■ Provided passage

Our cowboy, the mule driver, was a great sport about all the difficulties. He never threatened to turn around and was a lot of fun to chat with and in great spirits. He hollered adios at 4 am as he headed home. I feel bad because my goodbye was so lazy I didn’t crawl out of my hammock. Just a hand through my mosquito net and “adios”. I have never been much of a talker at 4 am.
In the morning, we sorted gear and repacked, then jumped in the river to spear fish for meals. Even the old Pech Indian trails end at this point. We poured over maps again to ascertain our exact position and plan of route. Initially we crossed the Platano and hacked downriver. It was slow going. Micho and I finally agreed that we should just jump in the river. We swam 1 mile down the Rio Platano and ascended an unnamed tributary to the south. From this tributary we worked up to the headwaters and crossed a mountain range and dropped into some more unnamed tribs feeding the upper Rio Chilmeca. The travel was fairly easy but had to negotiate some cascades, waterfalls, two screwed up compasses, lost compass and other natural obstacles. Great start!
Figure 10 Our fishing gear and our catch... Wapote, Catfish, Slipper, Machin, freshwater crab and a sucker species. Note armadillo feet for bait.
I was still following Micho’s navigational orders for the first half of the day. I voiced thoughts and concerns but he was confident, so I followed. A few hours before dark with frustration on both sides, I realized his GPS compass leading him was screwed up. In a nice way I stated that in Kentucky and everywhere else I have been “the sun sets in the west”. That made sense to a Moskitia Indian. He said a long “Si”, and for the rest of the trip I navigated and questioned or vetoed any route decision he made.

■ Exercise instructions
a) Based on the trip account, mark each statement yes or no and quote the words that settle it: (i) The mule driver left for home at 4 am. (ii) The group swam 2 miles down the Rio Platano. (iii) Armadillo feet were used as bait.
b) Copy the part of the trip account that begins at the words "I was still" and stop after "decision he made.".
The lines that come next have nothing to do with the trip account.

■ Dataset extract
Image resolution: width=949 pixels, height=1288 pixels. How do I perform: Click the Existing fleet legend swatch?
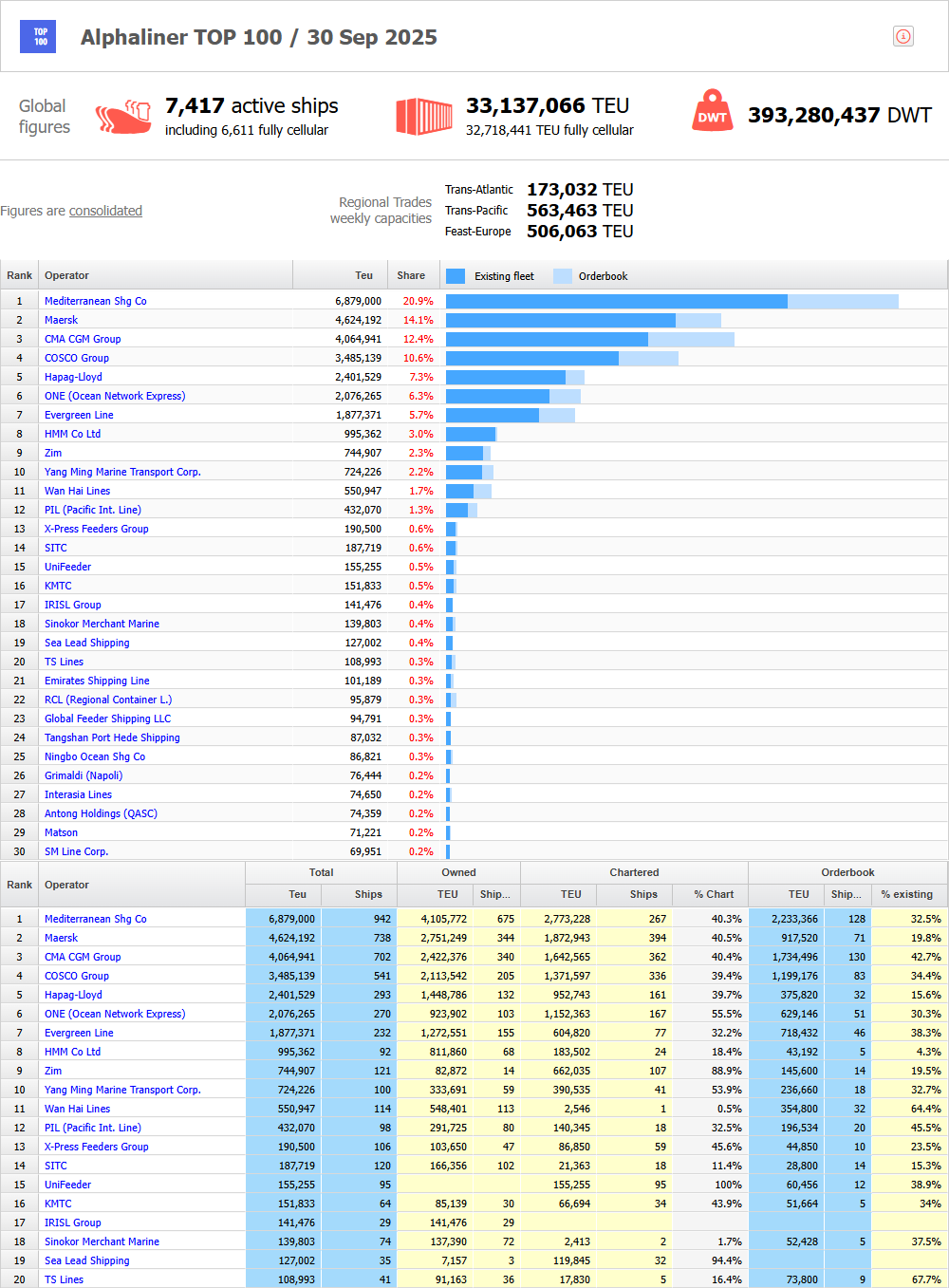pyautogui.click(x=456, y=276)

■ Exercise solutions
a)
(i) Yes: "He hollered adios at 4 am as he headed home."
(ii) No: "We swam 1 mile down the Rio Platano"
(iii) Yes: "Note armadillo feet for bait."

b)
I was still following Micho’s navigational orders for the first half of the day. I voiced thoughts and concerns but he was confident, so I followed. A few hours before dark with frustration on both sides, I realized his GPS compass leading him was screwed up. In a nice way I stated that in Kentucky and everywhere else I have been “the sun sets in the west”. That made sense to a Moskitia Indian. He said a long “Si”, and for the rest of the trip I navigated and questioned or vetoed any route decision he made.